Esta é a minha família e essa
foto foi tirada no antigo terreiro da casa em que vivi a minha infância. Numa
casinha de alvenaria e sem reboco que existia ali, minha mãe teve sete filhos,
sendo que seis estão na foto e o outro partiu ainda na primeira infância.
Lembro muito bem de cada nascimento, que enchia de júbilo a nossa casa.
Funcionava assim. Algumas vezes,
sem que soubéssemos de nada, uma avó chegava à tardinha em casa e ficava para
pernoitar. Eu achava estranho, porque minhas avós não tinham o costume de nos
visitar. E ainda vindo para dormir?... Bem, minha avó chegava, se ajeitava numa
esteira na sala e lá dormia. Nós também íamos para cama cedo, logo após o
anoitecer, porque não tínhamos sequer rádio de pilha para nos entreter. Lá
pelas tantas, não sei se meia-noite ou três da manhã, papai chegava ao nosso
quarto e bradava: “Tem gente nova!” Acordávamos sem entender, mas tudo se
esclarecia com o choro do recém-nascido. Então levantávamos e íamos até o
quarto dos pais. Lá estava minha jovem mãe amamentando um bebezinho já envolto
em flanelas. Na cozinha, minha avó estava ao fogão fazendo uma ‘canja’, que não
era bem canja, mas caldo de galinha com farinha de milho. Minha mãe tomava
aquela refeição sempre que estava “de resguardo”, e eu gostava de ficar por
perto, observando-a. Quando mamãe terminava,
eu pegava seu prato e raspava o restinho. Ela, sabendo que eu queria participar
de seu lanche, sempre deixava um fundinho de prato para mim. Ah, como era
gostoso!...
Os meninos lá em casa cresciam
sempre robustos. Todos eram alimentados nos primeiros meses apenas com o leite
materno. Quando crescidos, porém, papai preparava mingau de fubá, que era feito
com leite de vaca e adoçado com rapadura. Esse mingau era dado numa mamadeira
de plástico que durou várias gerações de bebês. Quando o bico dessa mamadeira
estourava, papai comprava outro e punha na mesma garrafa. E assim, com poucos
recursos e alguma criatividade, papai criava sua prole que crescia e crescia. Toda
vez que o caçula beirava os dois aninhos, porém, outro rebento surgia no ninho
e a história se repetia.
Quando a criança ficava
maiorzinha e deixava de ser caçula, perdia o colo, mas papai improvisava. Pegava
um caixote de madeira e fazia dele um ‘carrinho de bebê’, só que sem rodas. Punha
nele a criança e ali ela ficava no meio da casa para que todos a
entretivéssemos, puxando ou empurrando o seu caixote. De início a criança se
assustava, mas depois gostava e dava risada com o movimento brusco no chão
cimentado. Aquele caixote fez história, porque durante o dia, era a casa, a
cama e a privada do bebê – antes de aprender andar. De vez em quando papai nos
mandava lavar o caixote, porque ele estava ficando inabitável.

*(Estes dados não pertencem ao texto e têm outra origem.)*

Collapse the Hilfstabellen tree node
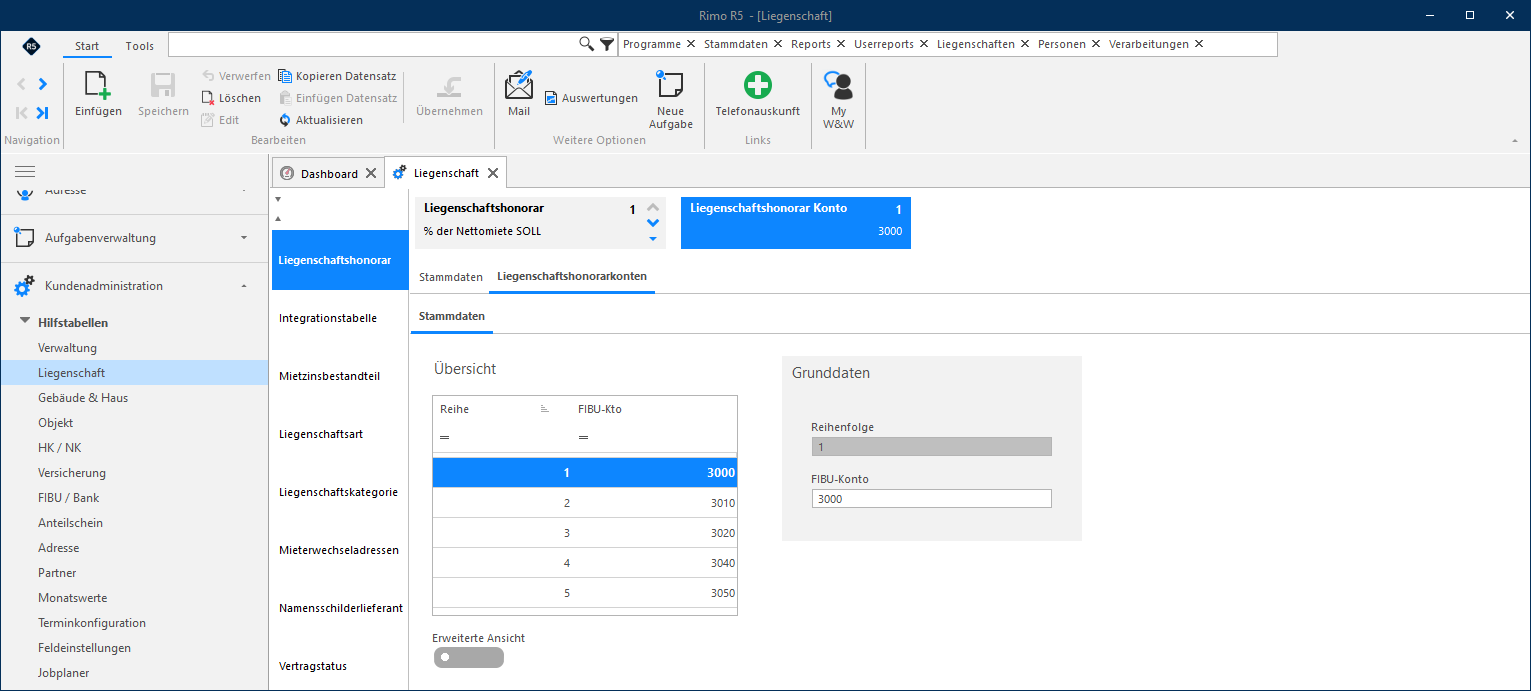Image resolution: width=1531 pixels, height=691 pixels. pyautogui.click(x=25, y=322)
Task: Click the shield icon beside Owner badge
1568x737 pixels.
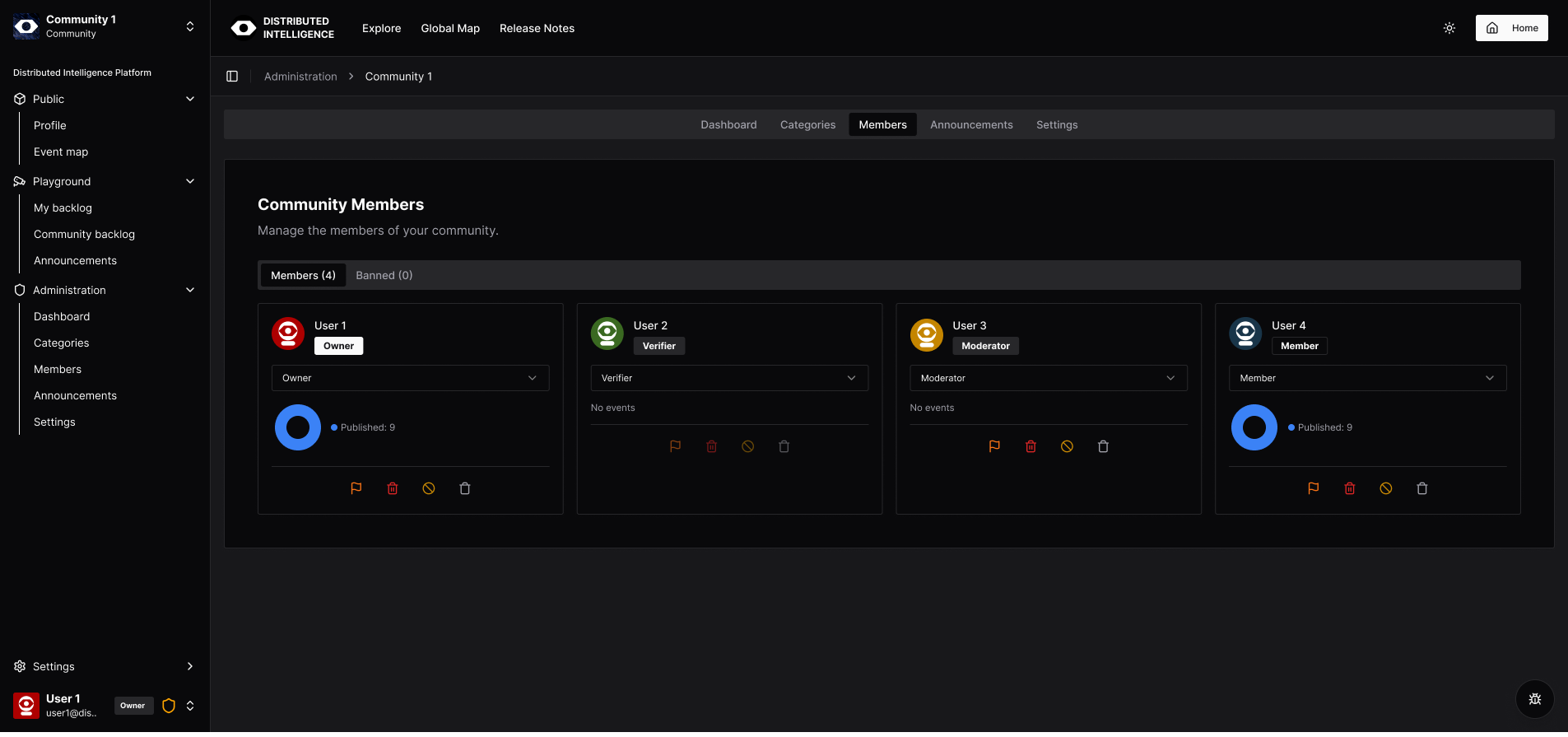Action: (x=169, y=706)
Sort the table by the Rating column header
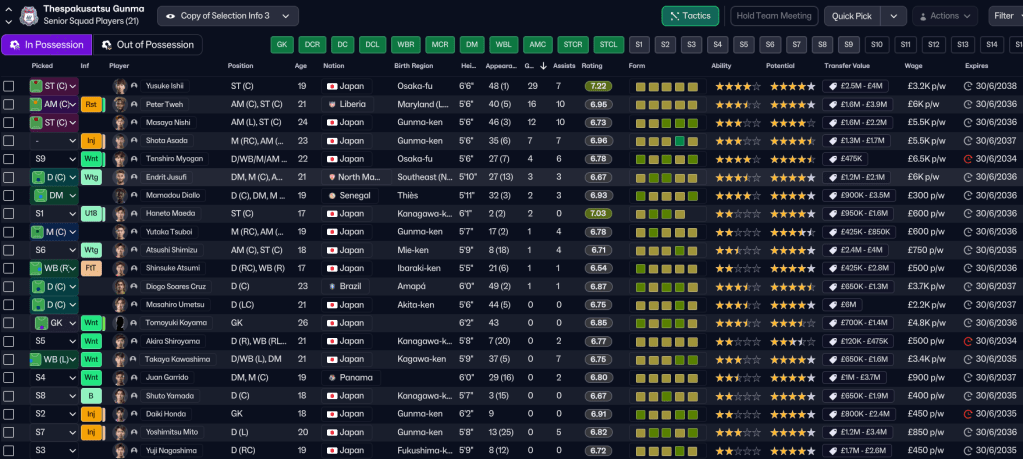Screen dimensions: 1023x459 [593, 66]
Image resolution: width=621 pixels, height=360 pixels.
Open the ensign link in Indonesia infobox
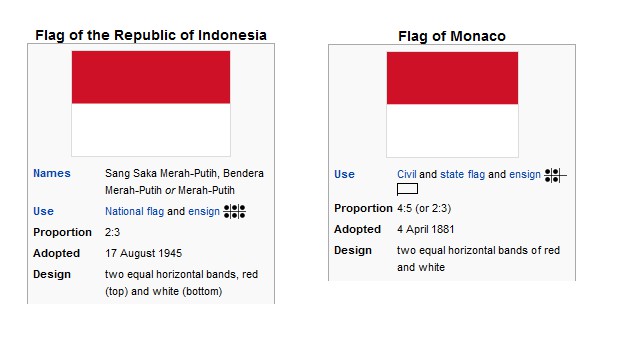(x=204, y=211)
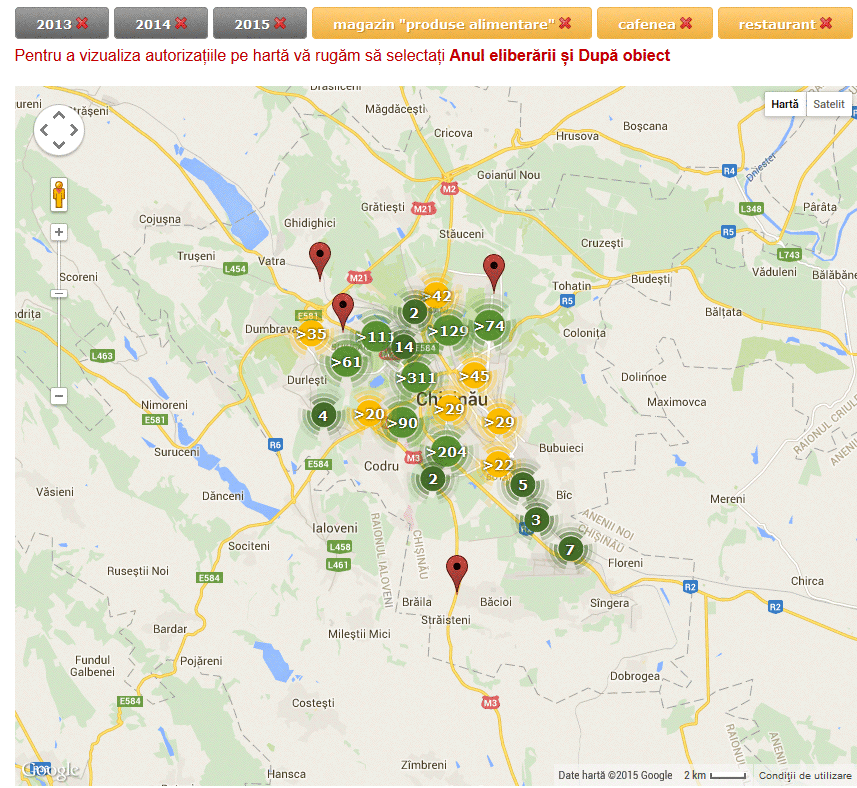
Task: Open the Condiții de utilizare link
Action: (x=806, y=774)
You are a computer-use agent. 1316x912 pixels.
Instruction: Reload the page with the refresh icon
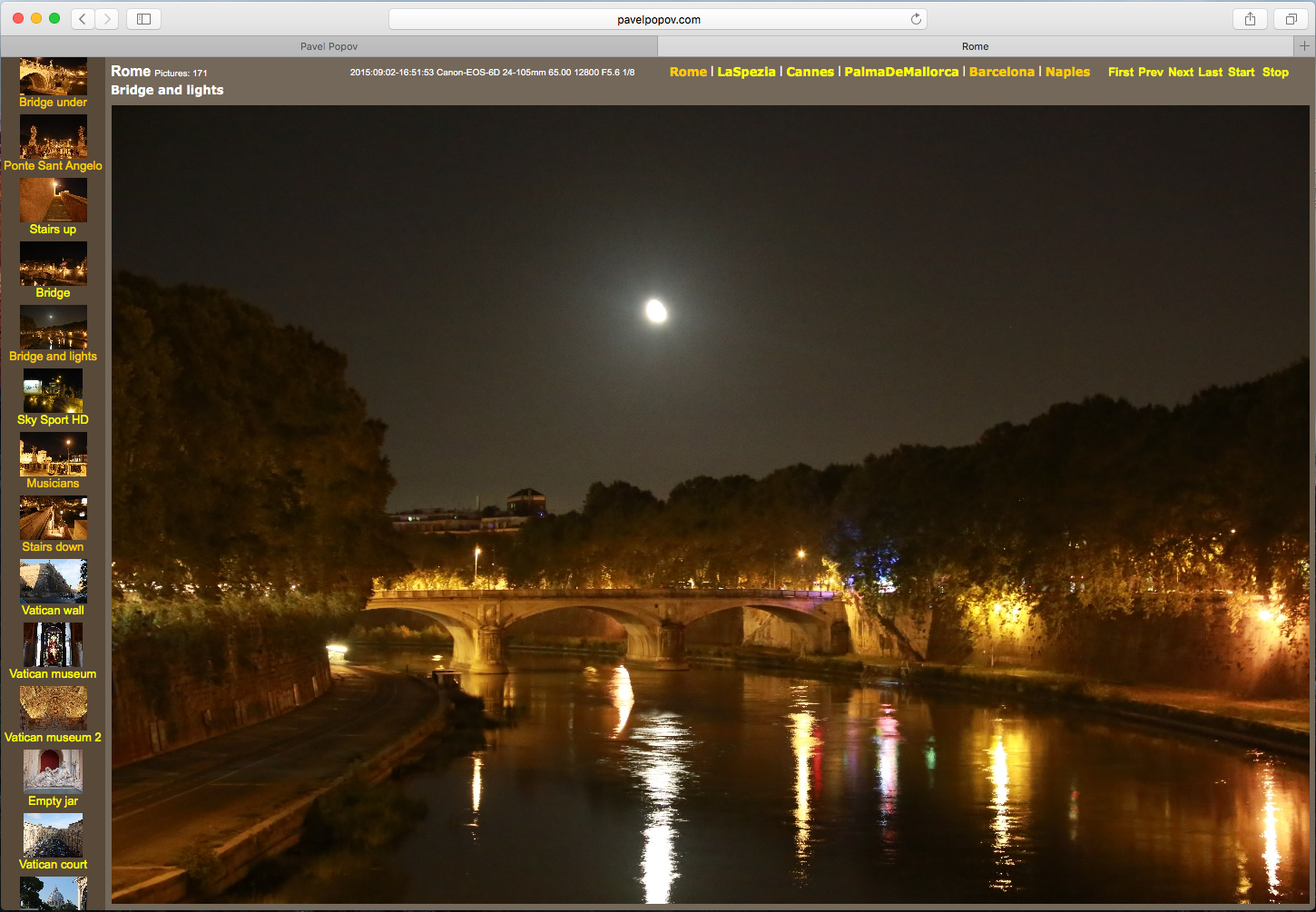pos(916,19)
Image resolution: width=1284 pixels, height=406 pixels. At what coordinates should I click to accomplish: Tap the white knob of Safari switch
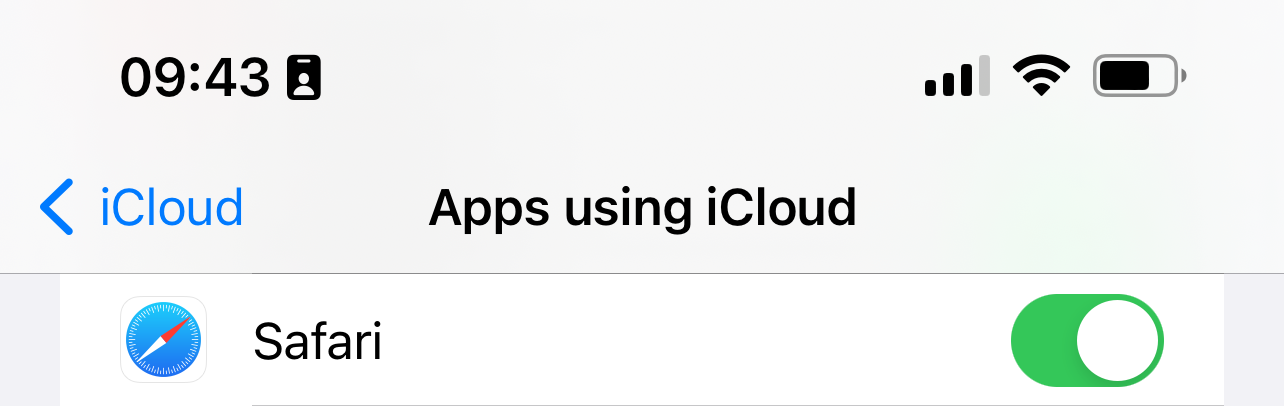1117,340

Mas é preciso voltar à fotografia
que abre esta crônica. Ali vejo com alegria nostálgica o passado e com tristeza
o futuro. Tristeza, porque esse pode ser o último registro da família completa.
Tristeza porque a vida corre célere e o
tempo é uma moenda que tudo mói. Tristeza porque logo será pó a minha história.